──────── DOKUMENTTEXT

Experten sehen lokale Erfolge für Kiew bei Offensive
Insgesamt gebe es ukrainische Offensivhandlungen an vier Abschnitten der Front, so ein Bericht. Dagegen hatte das russische Militär mitgeteilt, die Angriffe dort und im Gebiet Donezk um die Stadt Bachmut erfolgreich abgewehrt zu haben.
Kaluga, Belgorod – Die ukrainischen Streitkräfte haben bei ihrer Offensive gegen die russische Armee im Gebiet Saporischschja im Süden des Landes nach Einschätzung westlicher Experten lokale Erfolge erzielt. Die Gewinne gebe es im Westen des Gebiets Saporischschja und dort im Südwesten und Südosten der Stadt Orichiw, teilte das US-Institut für Kriegsstudien (ISW) in Washington mit. Russische Angaben zufolge wurden die Angriffe aber zurückgeschlagen.
Insgesamt gebe es ukrainische Offensivhandlungen an vier Abschnitten der Front, hieß es seitens des ISW. Dagegen hatte das russische Militär mitgeteilt, die Angriffe dort und im Gebiet Donezk um die Stadt Bachmut erfolgreich abgewehrt zu haben.
Drohnen von beiden Seiten abgeschossen
Die ukrainischen Luftstreitkräfte informierten am Sonntag auch über den erneuten Abschuss von sechs Drohnen im Gebiet Charkiw und Sumy an der Grenze zu Russland. Am Samstag hatte die ukrainische Luftabwehr mitgeteilt, dass 2 Marschflugkörper und 20 Drohnen abgeschossen worden seien. Demnach hatte Russland 35 Drohnen und 8 Raketen auf Ziele in der Ukraine abgefeuert – auf militärische und wichtige Infrastruktur-Objekte. Die russischen Angriffe richteten sich demnach neben Odessa auch gegen Ziele in der Region Poltawa und in Charkiw.
Auch russische Regionen meldeten erneut Beschuss von ukrainischer Seite. In der Region Kaluga schlugen laut Behörden zwei Drohnen ein. Über Verletzte oder größere Schäden war zunächst nichts bekannt. Im an die Ukraine grenzenden Gebiet Belgorod, das seit Tagen beschossen wird, teilte Gouverneur Wjatscheslaw Gladkow am Sonntag mit, dass ein Güterzug mit 15 leeren Waggons entgleist sei. Verletzte gab es demnach nicht, der regionale Zugverkehr musste vorübergehend eingestellt werden. Die Hintergründe waren zunächst unklar. In Russland verüben immer wieder Schienenpartisanen Sabotageakte gegen Bahnanlagen, um militärischen Nachschub zu stoppen.
In den vergangenen Wochen hat es immer wieder Explosionen und Angriffe in der Region Belgorod gegeben, für die die Behörden die Ukraine oder pro-ukrainische Saboteure verantwortlich machen. Die Ukraine hat sich bisher nicht zu Angriffen innerhalb Russlands bekannt.

────────────────
──────── BEREITGESTELLTE DATEN

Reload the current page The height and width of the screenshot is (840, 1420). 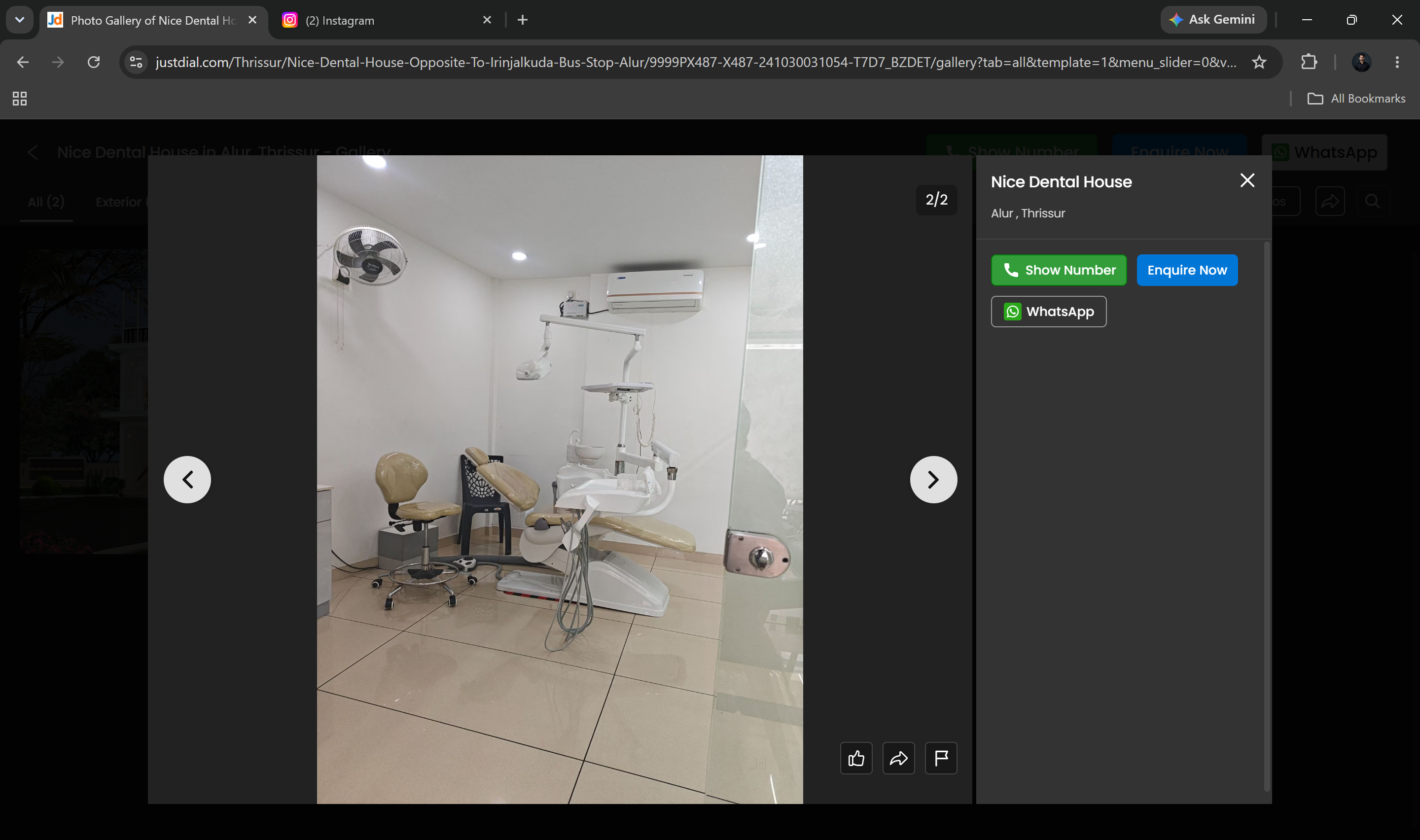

────────────────

■ ARBEITSAUFTRÄGE
1. Schreiben Sie aus dem Artikel über die ukrainische Offensive die Passage von "Kaluga, Belgorod –" bis "Angriffe aber zurückgeschlagen." wortgetreu ab.
2. Beantworten Sie anhand des Artikels über die ukrainische Offensive folgende Fragen:
(a) Welches Institut in Washington schätzt die Erfolge der ukrainischen Streitkräfte ein?
(b) Wie viele Drohnen wurden laut den ukrainischen Luftstreitkräften am Sonntag in den Gebieten Charkiw und Sumy abgeschossen?
(c) Wie viele leere Waggons hatte der Güterzug, der im Gebiet Belgorod entgleist ist?
3. Führen Sie den Artikel über die ukrainische Offensive im Gebiet Saporischschja im Anschluss an seinen letzten Satz weiter.

■ LÖSUNGEN
1.
Kaluga, Belgorod – Die ukrainischen Streitkräfte haben bei ihrer Offensive gegen die russische Armee im Gebiet Saporischschja im Süden des Landes nach Einschätzung westlicher Experten lokale Erfolge erzielt. Die Gewinne gebe es im Westen des Gebiets Saporischschja und dort im Südwesten und Südosten der Stadt Orichiw, teilte das US-Institut für Kriegsstudien (ISW) in Washington mit. Russische Angaben zufolge wurden die Angriffe aber zurückgeschlagen.

2.
(a) Das US-Institut für Kriegsstudien (ISW).
(b) Sechs Drohnen.
(c) 15 leere Waggons.

3.
Nach Zerstörung von Kachowka-Damm läuft Vermisstensuche weiter
Nach der Zerstörung des Kachowka-Staudamms im Kriegsgebiet im Süden der Ukraine im Gebiet Cherson ging am Sonntag die Suche nach Vermissten weiter. Das ukrainische Innenministerium teilte am Sonntag mit, dass auf der von Kiew kontrollierten rechten Seite des Dnipro-Ufers noch 32 Ortschaften mit 3784 Häusern überschwemmt seien. 29 Menschen würden vermisst, hatte die Behörde am Vorabend mitgeteilt.
1400 Einsatzkräften seien beteiligt daran, die Folgen der Flut nach dem Bruch des Staudamms zu beseitigen, hieß es. Auch auf der von Russland besetzten Seite des Ufers dauerte die Evakuierung von Ortschaften an. Tausende Menschen wurden auf beiden Seiten des Flusses in dem umkämpften Gebiet in Sicherheit gebracht.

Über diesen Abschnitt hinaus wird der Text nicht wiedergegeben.